先日のこと、近くの市立学校の校舎を借りて「子どもの理科離れをなくす会」の「宇宙探査ロボットを作ろう!」と銘打った体験教室があったので参加してきました。小学校三年生から六年生のかなりピンポイントの年齢層の募集でした。
ARMアーキテクチャのCPUを積んだ三輪ロボットのプログラミングをして実際に走らせるという、文字通りの探査ロボットのミッション体験をさせてもらえます。もちろん父兄は後ろから見ているだけで子供たち二人一組でそれだけのことを三時間(話が長かったので実際には二時間?)で行います。不安もいっぱいですが実に内容の濃い体験教室でした。
参加した回は40人の募集だったのですが応募人数が多かったために抽選となりました。聞けば応募人数はなんと200人、倍率5倍だと言っていました。気軽に申し込んでみたのですが、なんともラッキーなことだったのです。
教育の話題については以前にも何度か取り上げてきました。
アウトプットとしての教育(「産学連携」)、情報リテラシー向上をめざず教育(「教育とICT」)、そして技術者を育てる教育(「プログラミング教育」)です。
「子どもの理科離れをなくす会」の目指すものは三つ目の技術者・科学者の育成であることが分かります。”グローバルで通用する人材を育成する”、大真面目のガチの取り組みです。
以下は主催者が熱く語った内容の一部です。
- 子供だって大人だって、やったことが無ければやれないし、本物をいじったことがなければ実践もおぼつかない。本物の学習には本物のツールが必要であり、たとえばずっと軟球を使ってがむしゃらに練習しても、硬球を使う甲子園には行けないのと同じ、お絵描きツールで一等賞をとってもNASAに行くことはできない。
- スポーツや英語は特待生制度があるのに科学にはそれがない。才能があっても単なる変わり者で終わってしまう。また、子供にスポーツを推奨するのは精神の鍛練、人間形成の意味合いもあるはずで、科学でもそれができるはずだ。
- あいさつもできない人は信用されない。グローバルなルールに従えない人は付き合ってももらえないし、人の話が聞けない人、疑問があるときそれを訊けない人は信用されない。結局は一緒に仕事をしたくない人間だとレッテルを貼られてしまうだろう。
- 問題があるのに気が付いても黙っていたり誤魔化してばかりいたら、他人の命に関わるかも知れない。科学者は常に計算間違いしないしできない。いつでも重い責任を感じ命がけだということを肝に銘じてほしい。
- 今の社会は数字(を扱う業務)とは切っても切れない世界、ICTリテラシーの向上無くして生きられない時代。

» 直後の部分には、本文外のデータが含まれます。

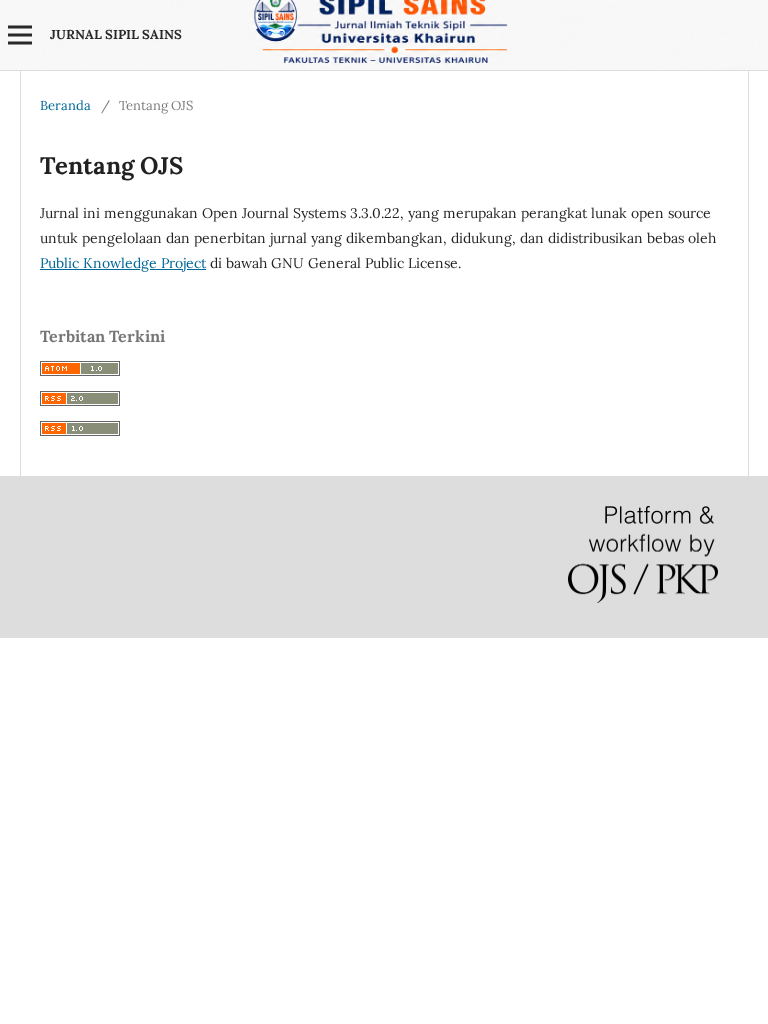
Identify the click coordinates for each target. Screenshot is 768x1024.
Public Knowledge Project (123, 263)
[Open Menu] (20, 35)
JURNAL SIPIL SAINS (116, 34)
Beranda (65, 105)
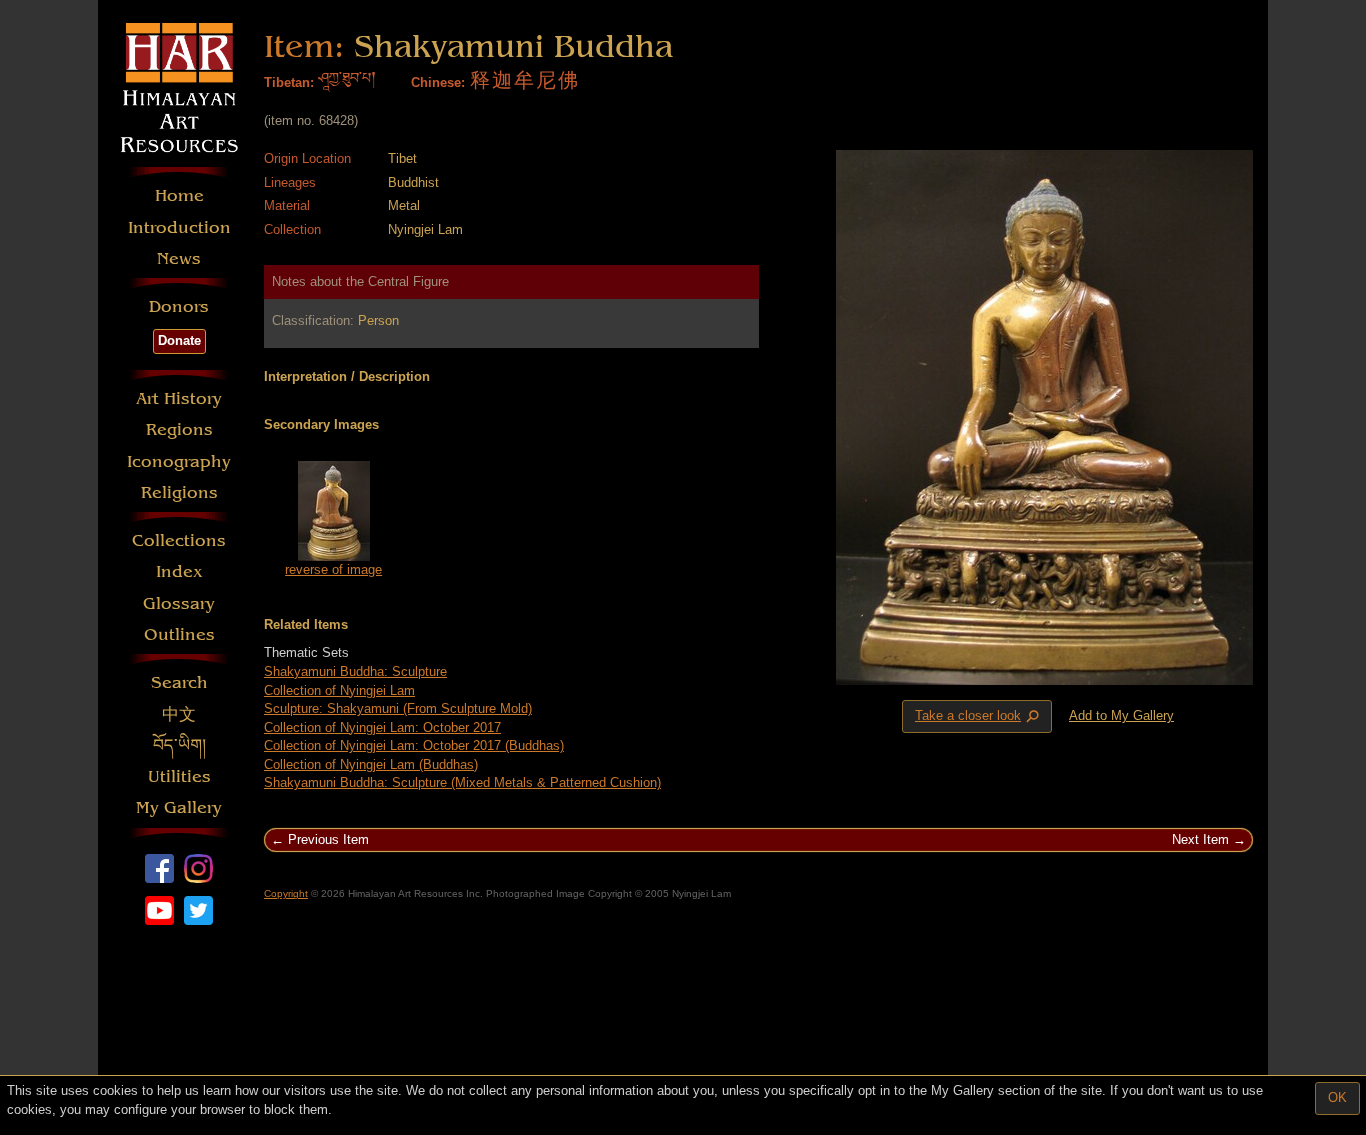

プログラミング教育の必修化の話題を取り上げた際、プログラミング能力というものが実生活にどれだけ必須の能力なのか疑問だと言いました。また、プログラミング自体は漠としたもので、何を教えるのかを見極めるのもきわめて難しいのではないかと思われました。
しかしながら、同会の目指すものはそういった小手先の論理や考え方を主眼に置くのではなく、子供たちの考える力を刺激することを第一に考え、スポーツの世界と同様社会の規範と責任をも身に着けさせることを目的としているのです。
与えられた範囲のツールを使い困難な問題も自身で解決できる考える力を伸ばすこと、そういった不測の事態に対処できる能力を備えた人材の育成を目的とし、そして科学界・産業界に対してはコミュニケーション能力の物差しと、問題解決能力を見る別の指標を確立することができるのだと言います。
そういった意味では義務教育の必修科目とするのはいささか行き過ぎで、科学をツールにして伸びる子にはこういったやり方が良くて、体を動かすことが得意な子にはスポーツをツールにするといった、複数の選択肢をもった柔軟性を備える教育体系がふさわしいようにも思ってしまいます。
熱い情熱をもって行われている会という印象を持ちました。ご興味のある方は添付のURLから覗いてみてはいかがでしょうか。
体験教室終了後、次男はこういったことが好きそうなので、継続教室を受けさせようかと思っています。